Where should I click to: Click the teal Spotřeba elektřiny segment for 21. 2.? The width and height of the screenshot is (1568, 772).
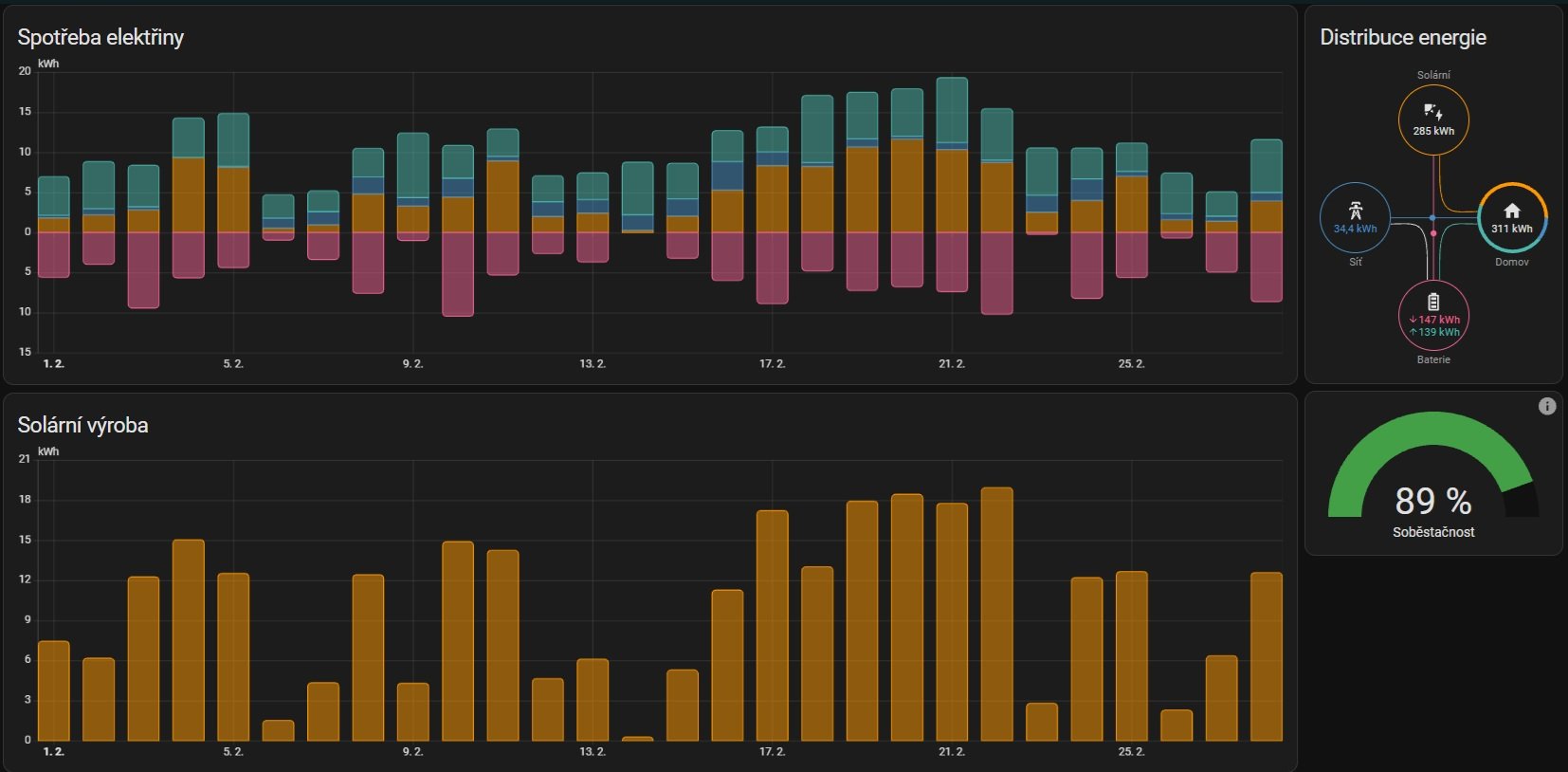pos(952,109)
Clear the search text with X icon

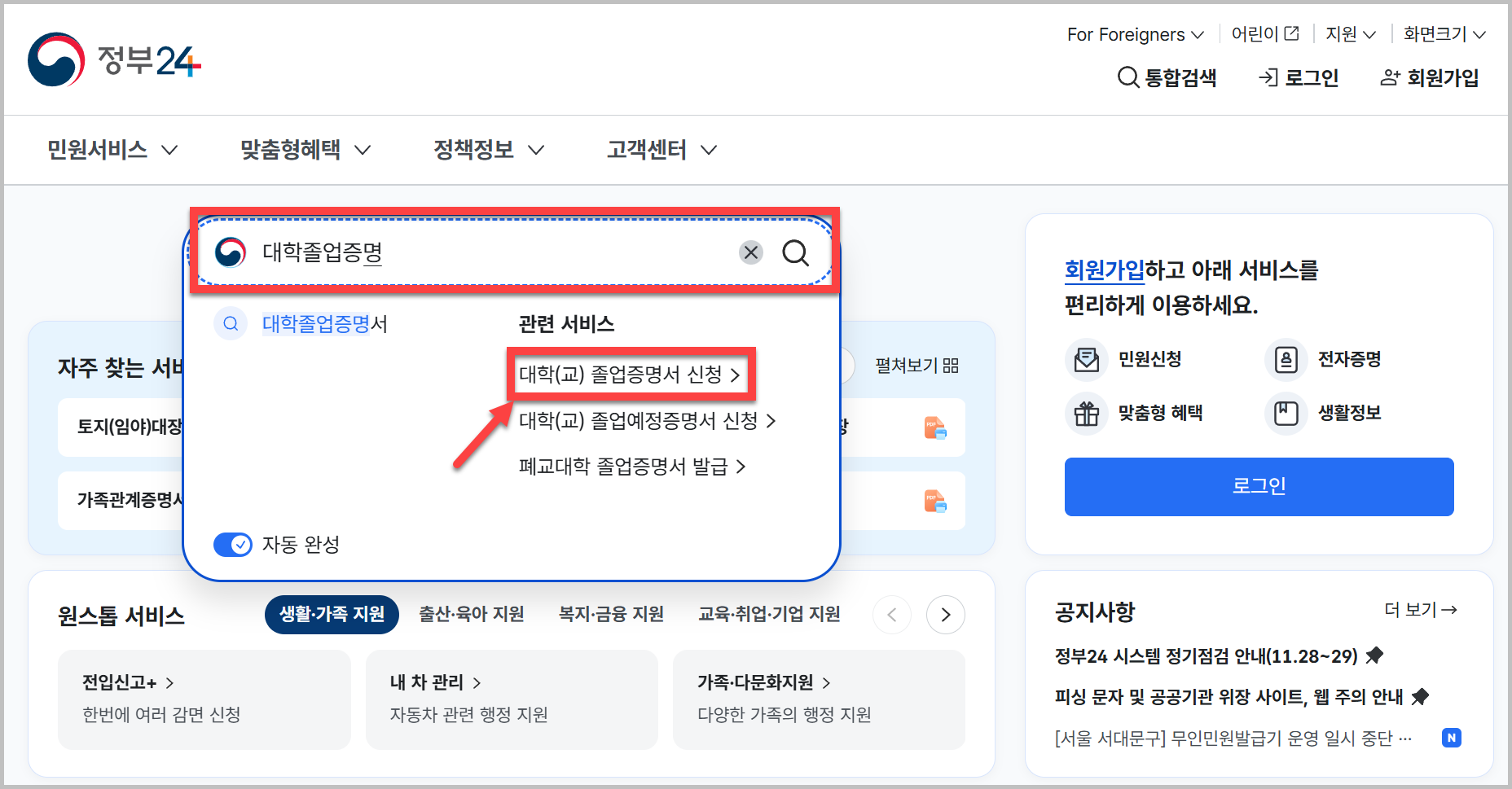click(x=750, y=253)
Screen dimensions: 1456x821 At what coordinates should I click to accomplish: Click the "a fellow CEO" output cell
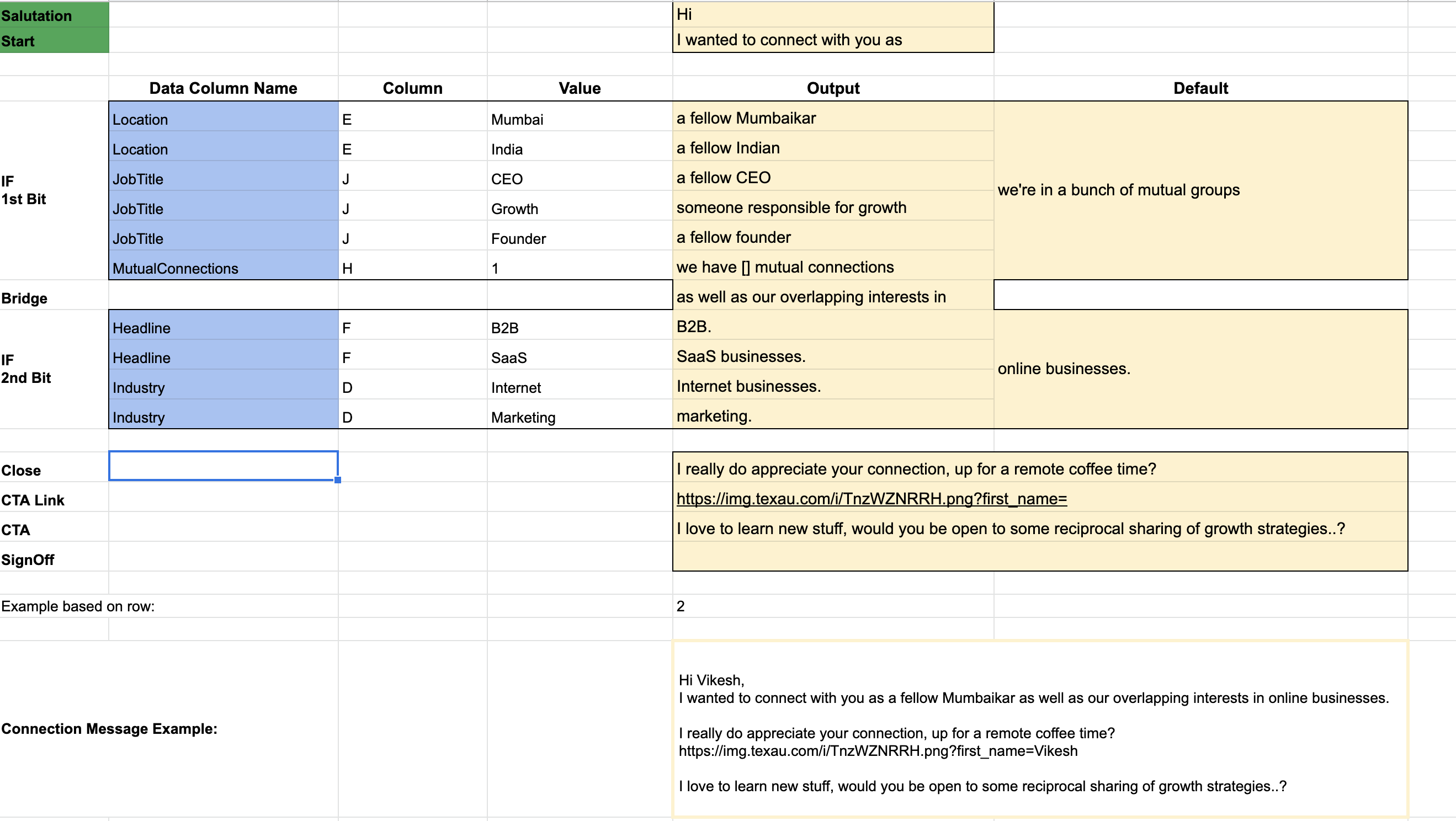tap(831, 178)
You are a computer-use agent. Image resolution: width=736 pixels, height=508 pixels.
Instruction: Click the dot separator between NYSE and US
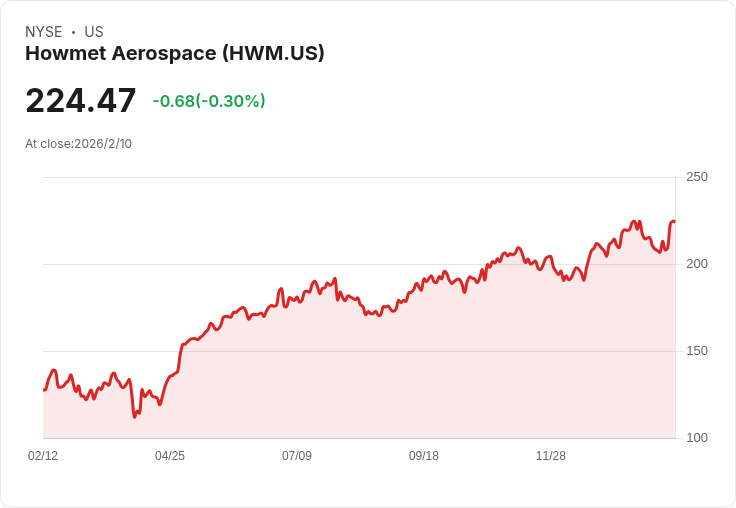[x=73, y=33]
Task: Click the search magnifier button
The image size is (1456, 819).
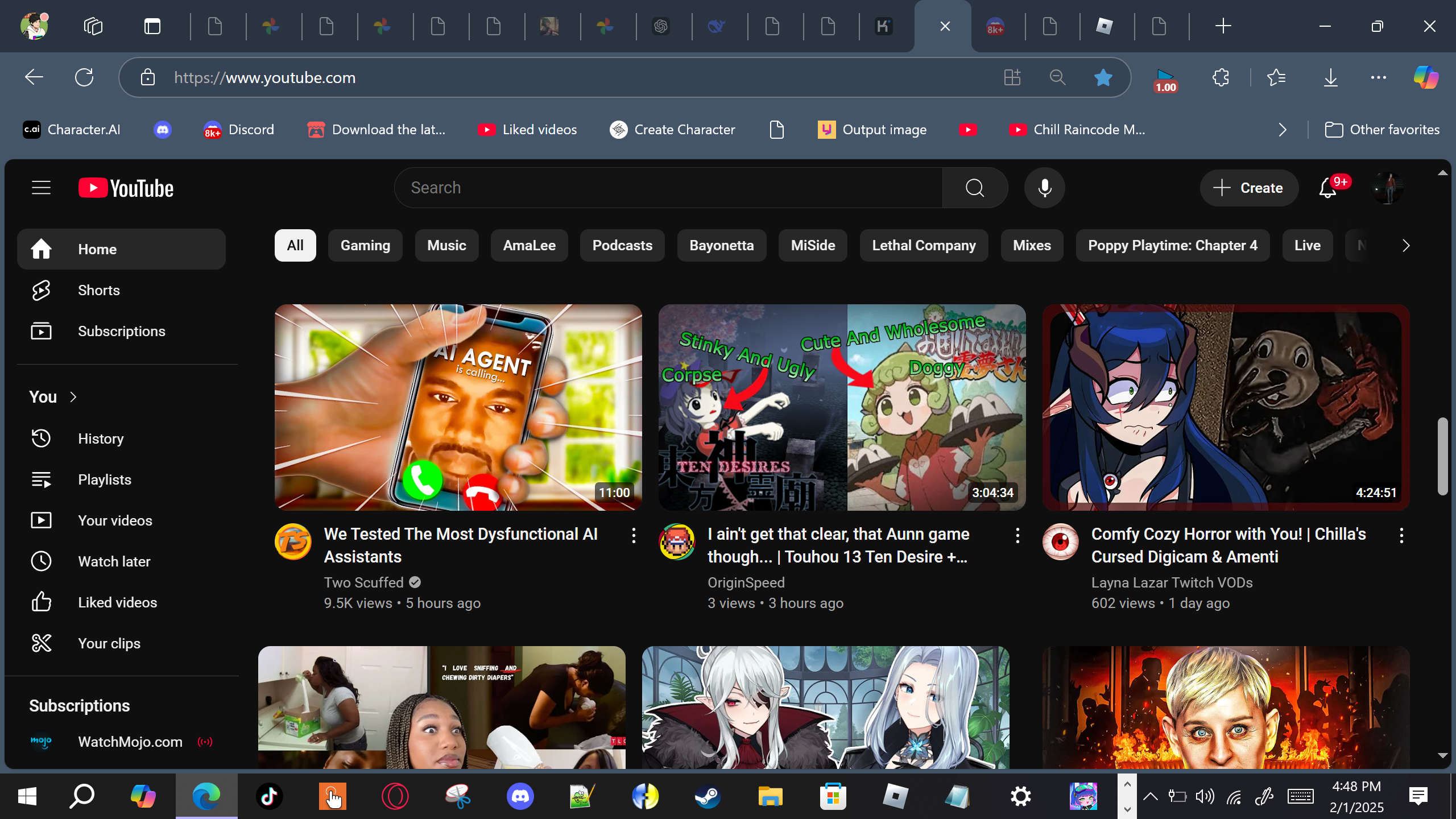Action: 975,188
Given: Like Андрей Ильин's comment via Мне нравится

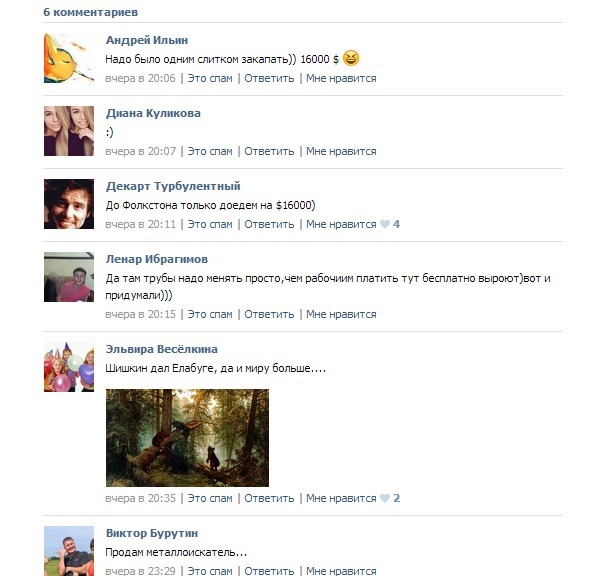Looking at the screenshot, I should click(x=341, y=78).
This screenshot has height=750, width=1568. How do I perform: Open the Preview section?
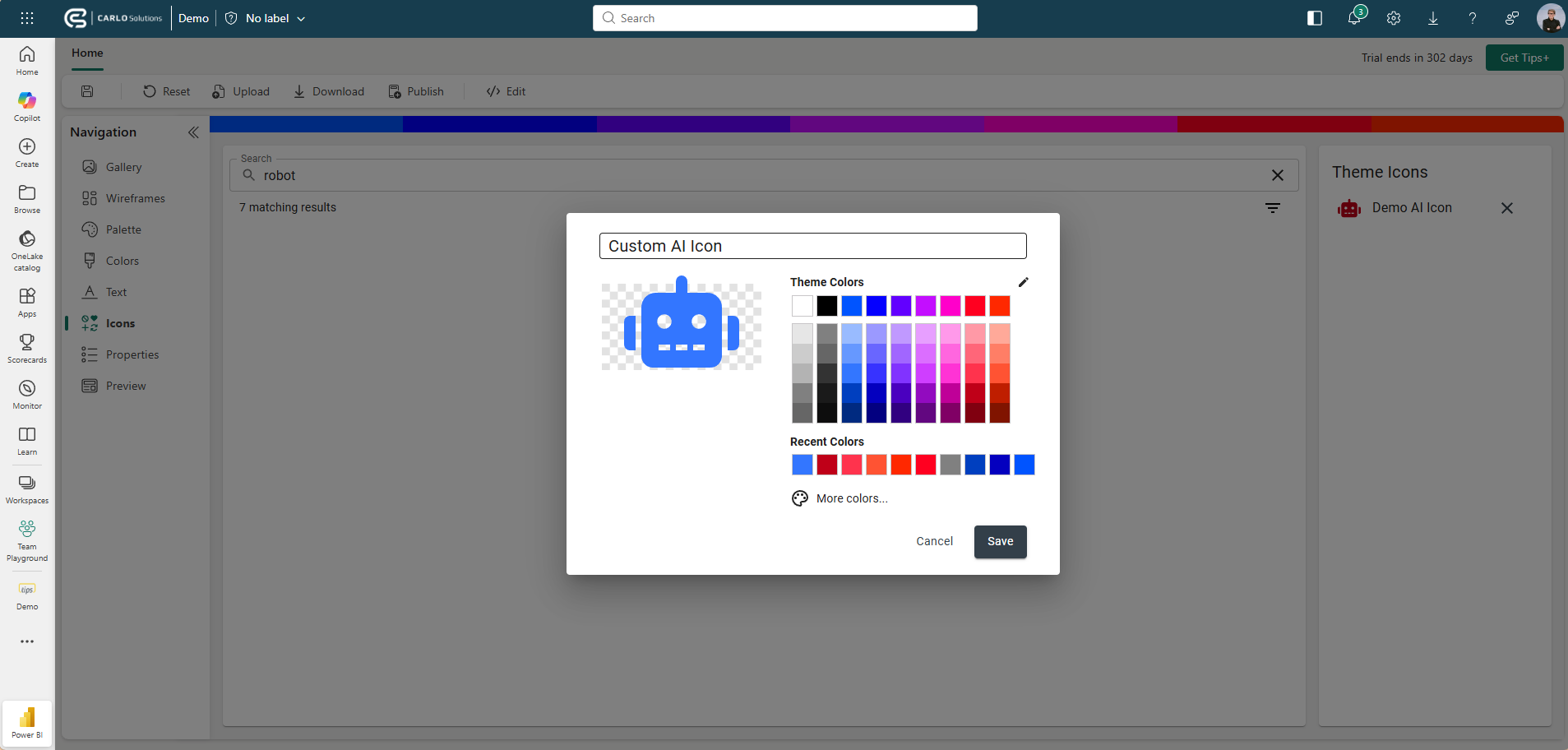click(x=126, y=385)
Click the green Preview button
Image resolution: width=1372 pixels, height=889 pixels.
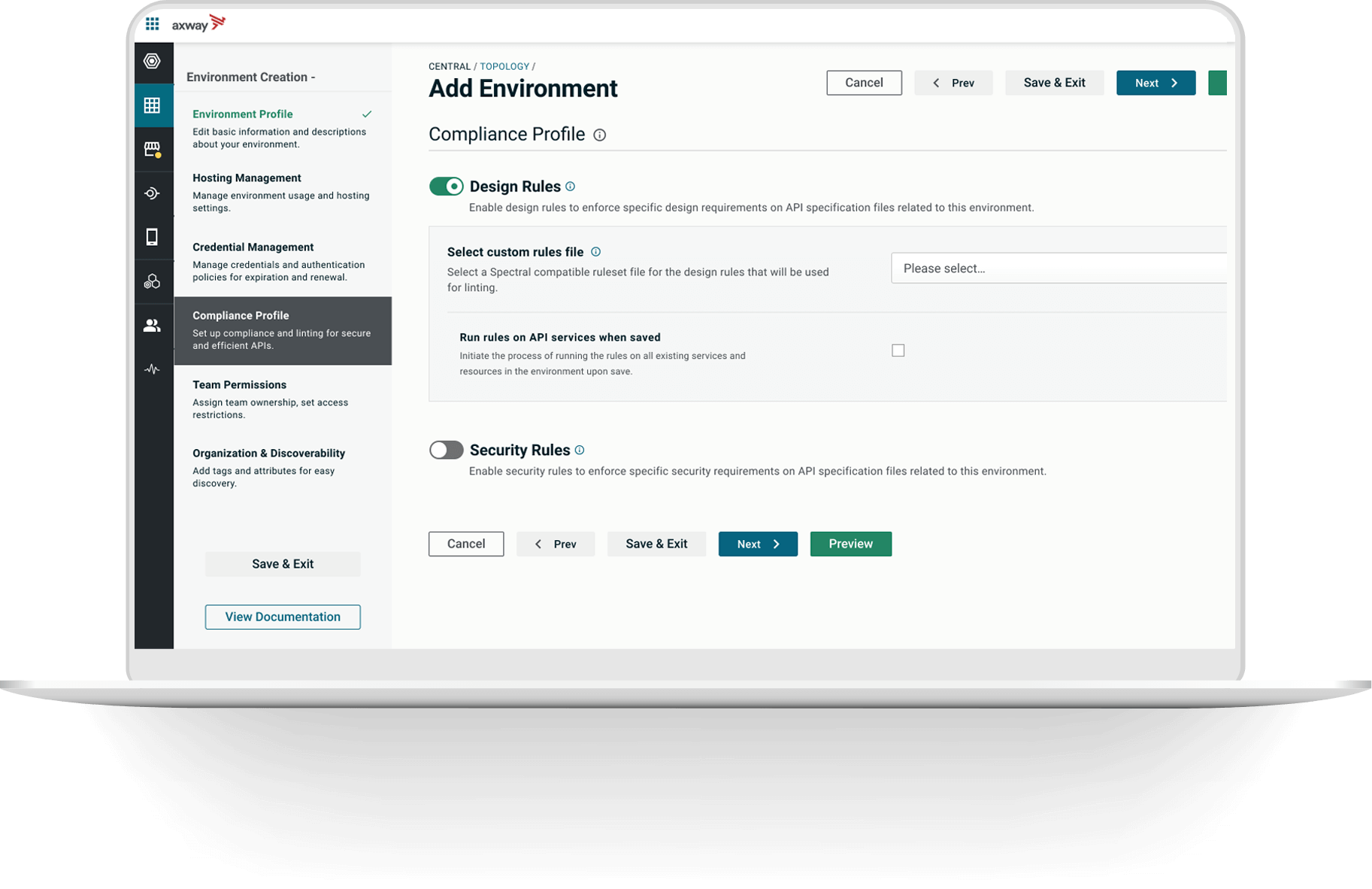point(850,544)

TASK DETAILS -> Copy all of the material above word for word, leaving out the pictures.

REPLY ->
Where should I click to: Click the teal Spotřeba elektřiny segment for 21. 2.? The width and height of the screenshot is (1568, 772).
pos(952,109)
Clear the search text with X icon

click(x=750, y=253)
Screen dimensions: 1456x821 At what coordinates should I click to accomplish: Click the "a fellow CEO" output cell
tap(831, 178)
You are a computer-use agent. Image resolution: width=736 pixels, height=508 pixels.
Instruction: Click the dot separator between NYSE and US
[x=73, y=33]
Task: Click the search magnifier button
The image size is (1456, 819).
Action: 975,188
Given: Like Андрей Ильин's comment via Мне нравится

Looking at the screenshot, I should click(x=341, y=78).
This screenshot has height=750, width=1568. How do I perform: Open the Preview section?
click(x=126, y=385)
Click the green Preview button
Image resolution: width=1372 pixels, height=889 pixels.
point(850,544)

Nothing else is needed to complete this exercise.